10. L'arrêt retient que la rémunération variable du salarié se décompose en plusieurs parties dont le paiement est différé sur trois années par tiers si les conditions de performance et de présence à la date d'acquisition sont réunies, la condition de présence du salarié n'étant pas discutée. Il relève que le règlement de la société du plan relatif aux rémunérations variables attribuées au titre des années 2014 à 2016 donne la définition du comportement professionnel à risque : « tout comportement dans le cadre des fonctions du bénéficiaire inapproprié et dommageable pour la société en violation avec la loi et ses filiales et ou les normes professionnelles applicables à l'activité du bénéficiaire sur la période d'acquisition (non-respect des règles de gouvernance, et ou de déontologie et ou des procédures) ».

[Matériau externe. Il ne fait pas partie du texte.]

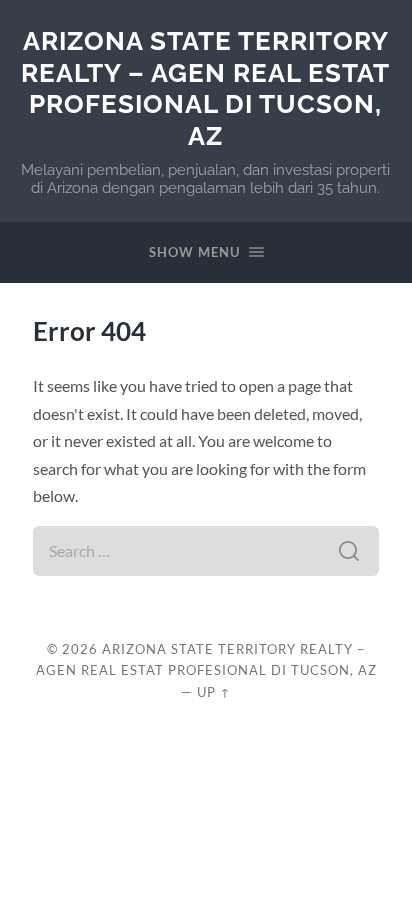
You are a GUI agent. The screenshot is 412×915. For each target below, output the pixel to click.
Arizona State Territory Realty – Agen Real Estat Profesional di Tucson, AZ (205, 88)
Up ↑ (214, 692)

11. Ayant retenu à l'encontre du salarié un comportement déplaisant, déplacé, habituel et totalement inadapté pour un salarié ayant une position de responsabilité vis-à-vis des jeunes femmes contactées, comportement qu'elle a qualifié d'inapproprié, soit un comportement sans lien direct et étroit avec une activité professionnelle d'investissement à risques, la cour d'appel en a exactement déduit que ce comportement ne caractérise pas le défaut de respect des exigences d'honorabilité prévu par les dispositions légales ni le comportement professionnel à risque allégué de sorte qu'elle a condamné la société à payer certaines sommes au salarié au titre des années 2014 à 2017.

12. Le moyen, inopérant en sa première branche faute de lien de dépendance avec le premier moyen du pourvoi principal, n'est, dès lors, pas fondé.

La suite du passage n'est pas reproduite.